De Narváez y Techint, episodios que perturban el mundo Kirchner

Por: Pablo Ibáñez

Néstor Kirchner se resiste: se niega a excluirse de la polémica sobre el brete judicial de Francisco de Narváez. Desecha la teoría de un hipotético beneficio electoral para su competidor. Usa un único argumento: el diputado, manda a decir, algún día quedará «muy complicado».

Tres funcionarios, todos con rango de ministro, distribuyeron ayer ese mensaje a legisladores y hombres del PJ. Quiso apagar un ruido interno: salvo en el micromundo K, los que no están presos de la lógica Olivos, alertaron sobre el costo del caso De Narváez.

Esa objeción se percibió, en la agenda pública, mediante el vacío: el coro de ángeles oficialistas que suelen irrumpir, en avalancha, para vitorear las medidas del Gobierno o disparar contra la oposición, fue mínima en torno a la citación para De Narváez.

Hubo, al margen del propio Kirchner, Aníbal Fernández y Florencio Randazzo, voces aisladas: entre los pocos, el piquetero Luis D'Elía y el diputado Guido Lorenzino. Lo más notable asomó al atardecer: José «Pepe» Scioli cuestionó lo actuado por Faggionato Márquez.

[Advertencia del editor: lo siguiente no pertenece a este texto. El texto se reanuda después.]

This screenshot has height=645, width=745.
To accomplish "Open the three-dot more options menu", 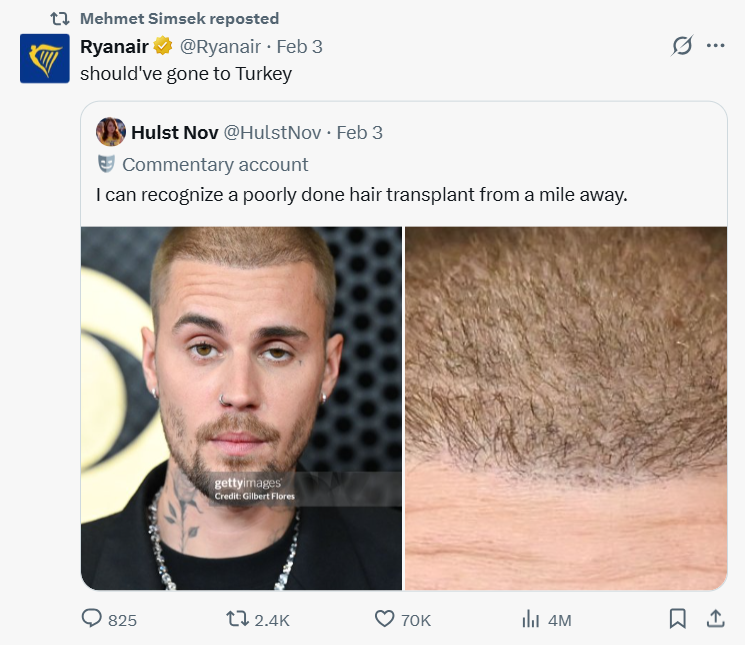I will click(715, 46).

«Que un juez, que encima tiene 36 pedidos de juicio político, esté citando a un candidato embarra una elección que de por sí, para la ciudadanía, es rara», dijo el hermano y ministro de Scioli que juró expresar su visión personal y no la postura del gobernador.

En crudo, asemejó el libreto más a un aliado de De Narváez que de Kirchner. Detalle: Scioli, el gobernador, fue el primero en detectar que el caso judicial contra el dirigente de Unión-PRO es percibido, según las encuestas que devora, como una «operación política».

Kirchner, sin embargo, sigue en la trinchera. A través de sus ministros, recomienda, pide o exige, que los dirigentes K intervengan y reclamen, como él hizo ayer desde Merlo, que De Narváez se presente a declarar. Siempre fiel, casi en soledad, D'Elía obedeció.

Revuelos

El relato oficial de la euforia muestra grietas. Esa biblia pronostica un 28 de junio con Kirchner triunfador por 10%, rozando los 40 puntos y convertido en el presidencial con mejor porcentaje: el PRO porteño, dicen, no llegará al 40% ni tampoco, aún ganando, Carlos Reutemann en Santa Fe.

Pero, bajo la hojarasca, anidan sorpresas y revuelos. Uno refiere a Luis Patti y su participación como candidato. Los apoderados del ex comisario dan por hecho que podrá competir pero ayer, la Cámara Electoral no lograba unificar criterio sobre ese punto.

Fue una jornada movida: el equipo de abogados del CELS, «thin thank» que patrocina Horacio Verbitsky, que impugna la candidatura de Patti, al igual que la diputada ex K Victoria Donda, cerró el día con la expectativa de que el detenido no sea habilitado.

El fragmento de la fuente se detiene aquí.